Sean SCHRON, et al., Plaintiffs-Respondents, v. NEW YORK UNIVERSITY, et al., Defendants-Appellants.

Decided: January 27, 2005

ANDRIAS, J.P., SAXE, SWEENY, CATTERSON, JJ. Jaffe & Asher, LLP, New York (Marshall T. Potashner of counsel), for appellants. John M. O'Dowd, Jr., Staten Island, for respondents.

Order, Supreme Court, New York County (Joan A. Madden, J.), entered January 8, 2004, which, to the extent appealed from as limited by the briefs, granted plaintiffs' motion for partial summary judgment on their Labor Law § 240 claim and denied defendants' cross motion for partial summary judgment dismissing said claim, unanimously affirmed, without costs.

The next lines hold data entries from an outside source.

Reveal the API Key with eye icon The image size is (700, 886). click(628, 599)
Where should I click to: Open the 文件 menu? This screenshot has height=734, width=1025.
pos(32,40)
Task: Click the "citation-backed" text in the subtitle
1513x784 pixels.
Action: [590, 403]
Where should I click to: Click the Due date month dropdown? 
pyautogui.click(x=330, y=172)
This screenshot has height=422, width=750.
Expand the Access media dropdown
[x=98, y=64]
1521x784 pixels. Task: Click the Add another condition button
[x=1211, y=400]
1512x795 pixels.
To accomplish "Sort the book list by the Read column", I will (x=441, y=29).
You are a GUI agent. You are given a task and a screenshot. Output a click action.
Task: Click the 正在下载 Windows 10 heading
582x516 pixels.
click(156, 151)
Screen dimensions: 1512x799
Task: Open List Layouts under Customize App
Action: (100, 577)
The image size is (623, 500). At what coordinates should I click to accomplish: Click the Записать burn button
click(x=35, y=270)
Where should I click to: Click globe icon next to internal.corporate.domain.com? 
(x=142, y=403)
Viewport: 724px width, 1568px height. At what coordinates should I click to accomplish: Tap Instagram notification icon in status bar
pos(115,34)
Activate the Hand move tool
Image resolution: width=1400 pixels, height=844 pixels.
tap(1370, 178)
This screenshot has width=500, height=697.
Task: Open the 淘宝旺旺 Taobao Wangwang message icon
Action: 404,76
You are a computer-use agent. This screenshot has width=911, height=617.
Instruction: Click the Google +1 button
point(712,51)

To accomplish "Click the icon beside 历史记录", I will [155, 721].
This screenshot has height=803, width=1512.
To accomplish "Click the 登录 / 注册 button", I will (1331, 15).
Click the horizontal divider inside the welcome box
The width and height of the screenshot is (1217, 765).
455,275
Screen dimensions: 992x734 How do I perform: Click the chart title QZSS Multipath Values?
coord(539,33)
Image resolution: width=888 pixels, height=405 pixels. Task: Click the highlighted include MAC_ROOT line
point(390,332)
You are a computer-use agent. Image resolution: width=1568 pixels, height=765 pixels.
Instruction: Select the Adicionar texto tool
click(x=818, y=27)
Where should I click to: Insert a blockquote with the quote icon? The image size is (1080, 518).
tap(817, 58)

The plaintiff construction worker's deposition testimony that he was injured at the work site when a wooden scaffolding plank struck him on the head was prima facie evidence of a violation of § 240(1), shifting the burden to the owner/manager defendants to raise a factual issue on liability (see Aragon v. 233 W. 21st St., 201 A.D.2d 353, 354, 607 N.Y.S.2d 642 [1994] ).   Defendants failed to rebut adequately plaintiffs' showing.